(Written task):
Can you reproduce the data from the line with "For each provided" to the line with "increasing [470, 1095]", both included, with 56 added to every coordinate in the answers and nothing else changed?

(Supplied records):
[start]

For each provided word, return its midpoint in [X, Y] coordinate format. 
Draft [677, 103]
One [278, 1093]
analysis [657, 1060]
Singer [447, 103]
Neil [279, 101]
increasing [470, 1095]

[end]
[start]

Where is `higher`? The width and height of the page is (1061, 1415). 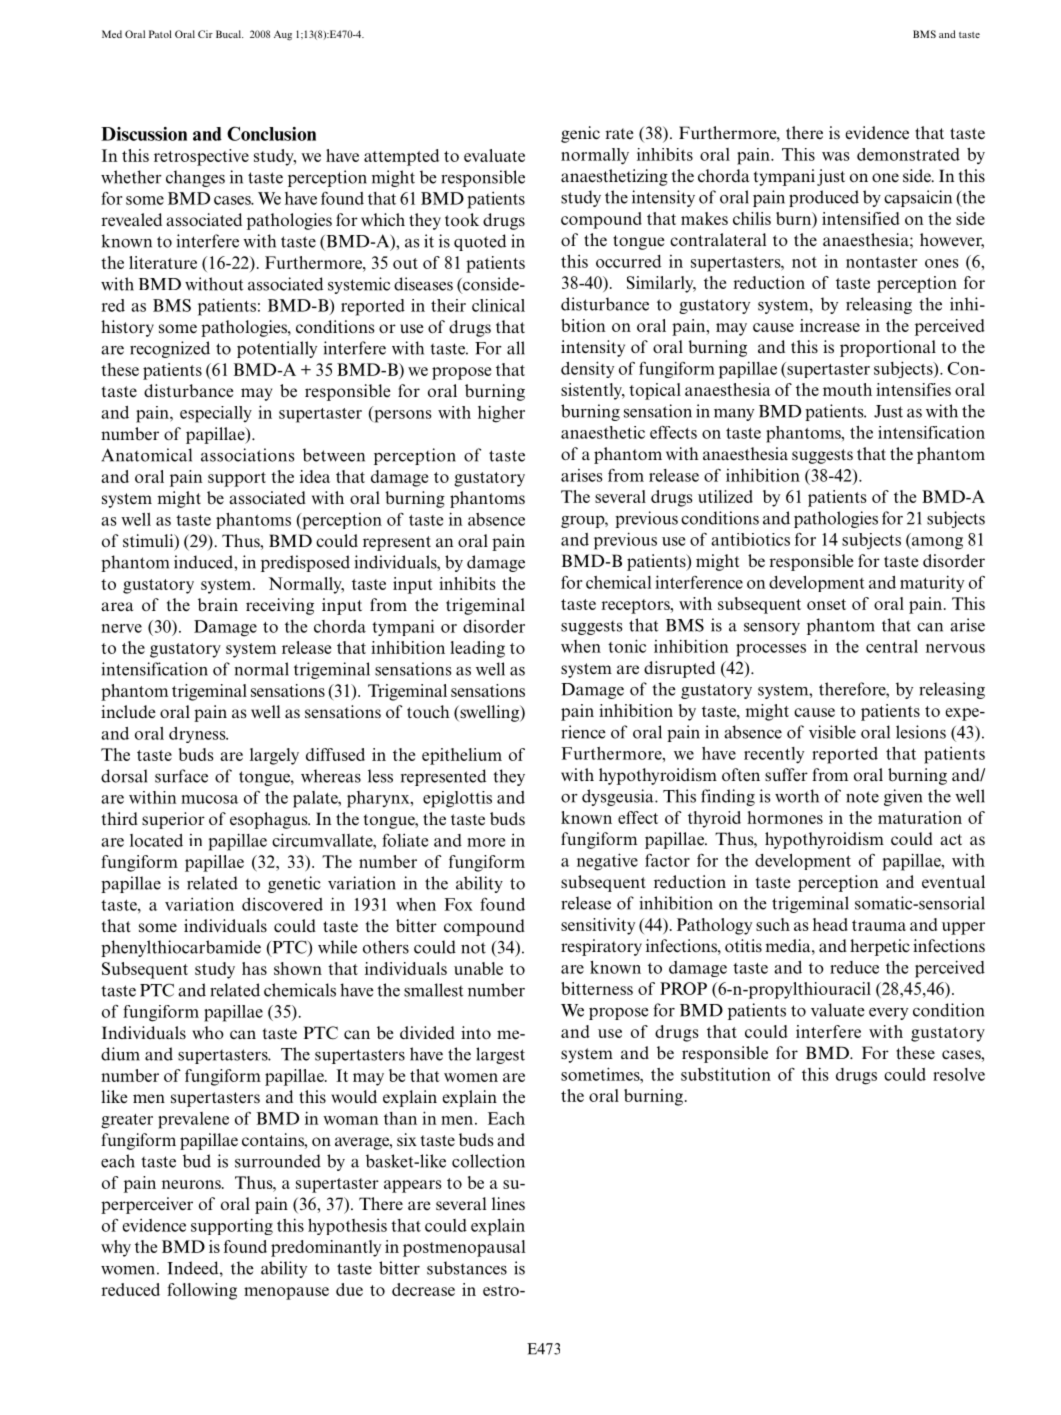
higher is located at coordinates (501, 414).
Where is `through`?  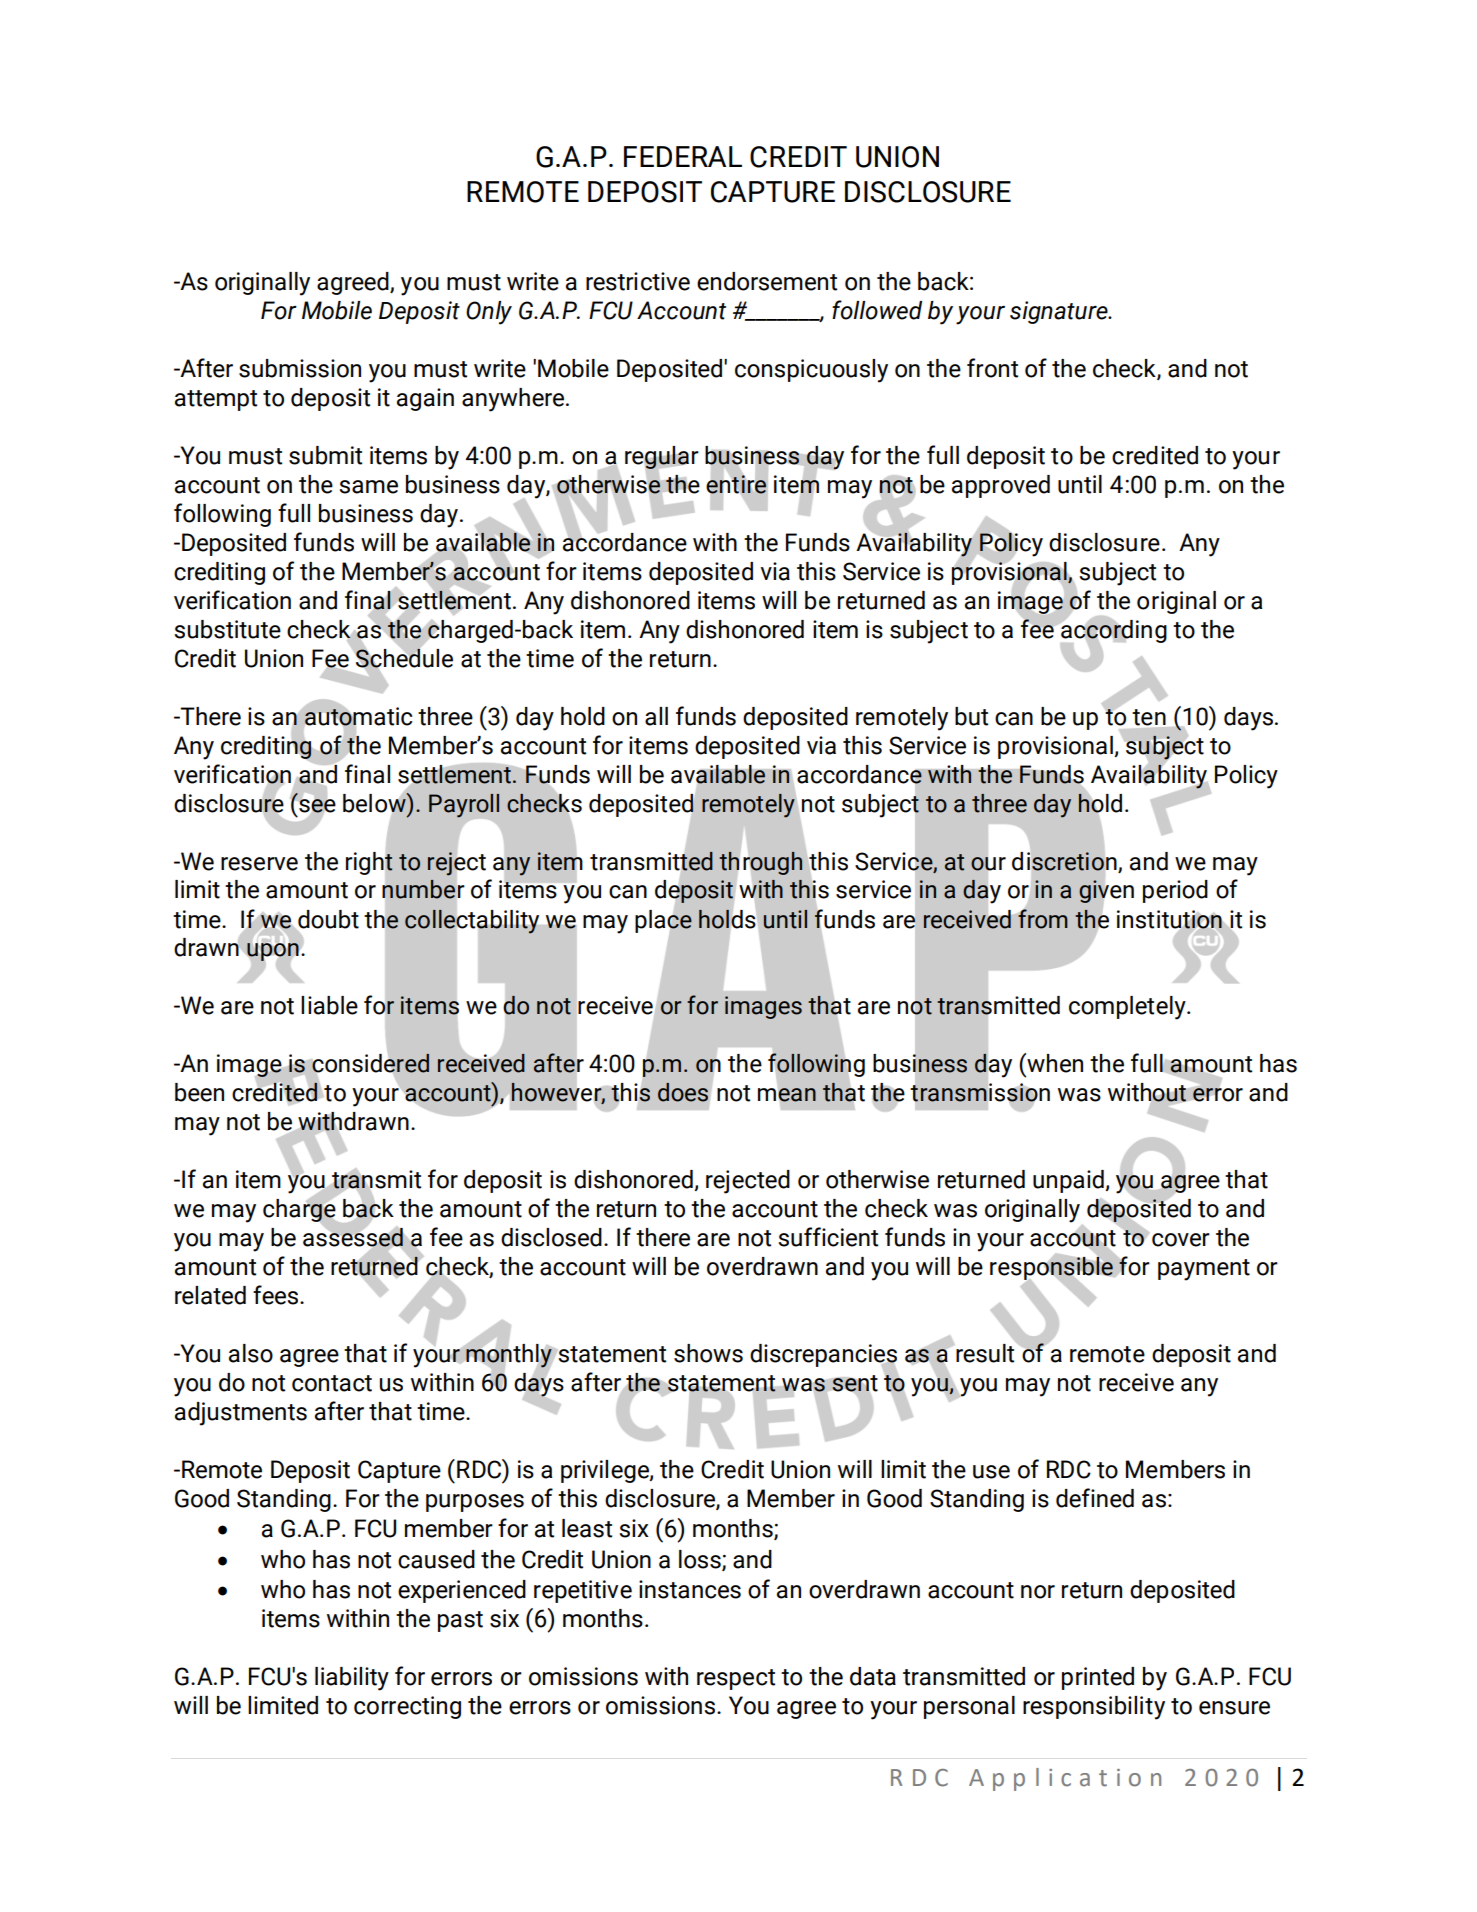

[end]
[start]

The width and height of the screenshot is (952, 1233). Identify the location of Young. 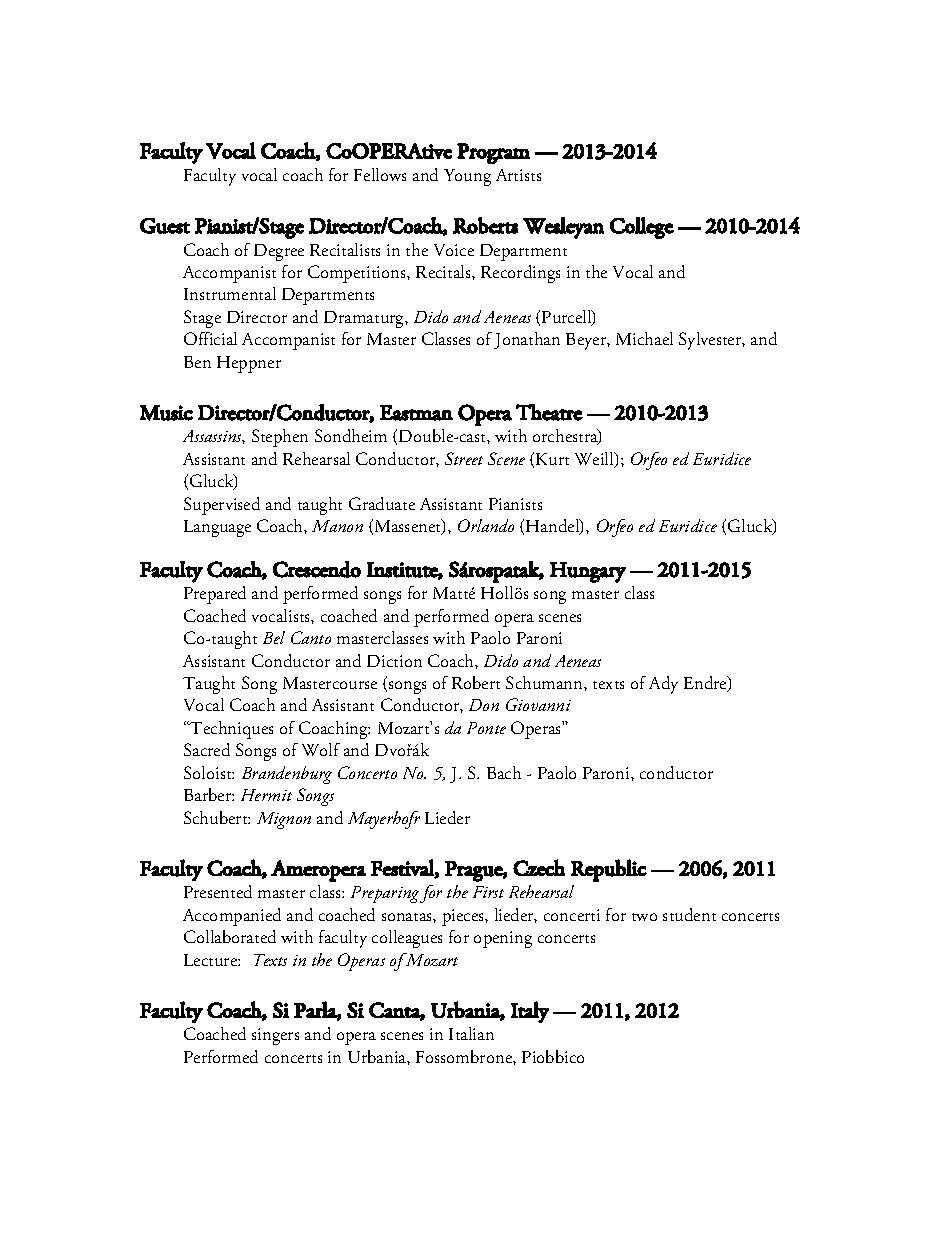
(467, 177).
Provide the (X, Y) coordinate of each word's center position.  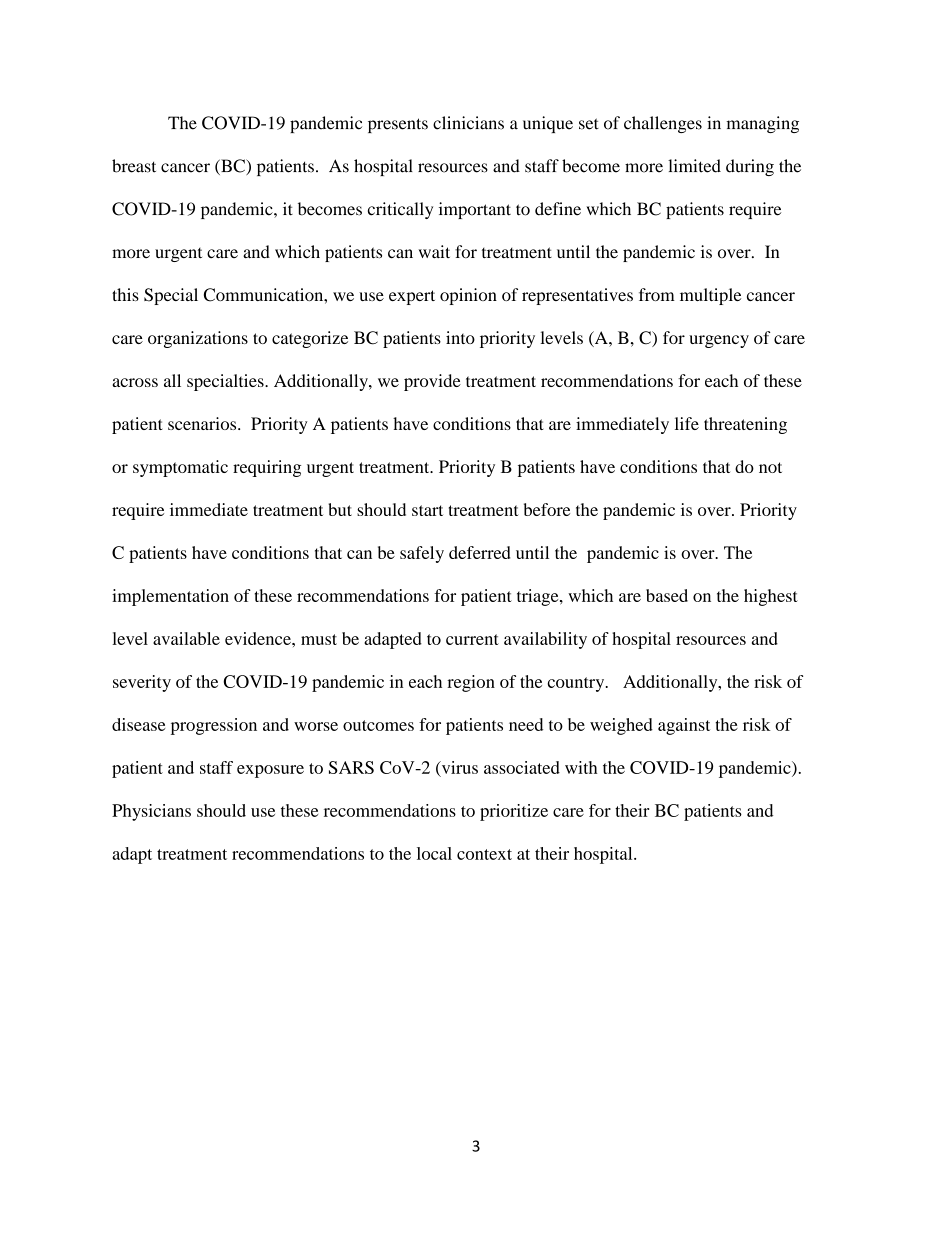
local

[end]

(Written answer):
For each provided word, return its midpoint in [X, Y] coordinate format. 
Draft [733, 159]
One [334, 1149]
analysis [713, 1116]
Singer [503, 159]
Neil [335, 157]
increasing [526, 1151]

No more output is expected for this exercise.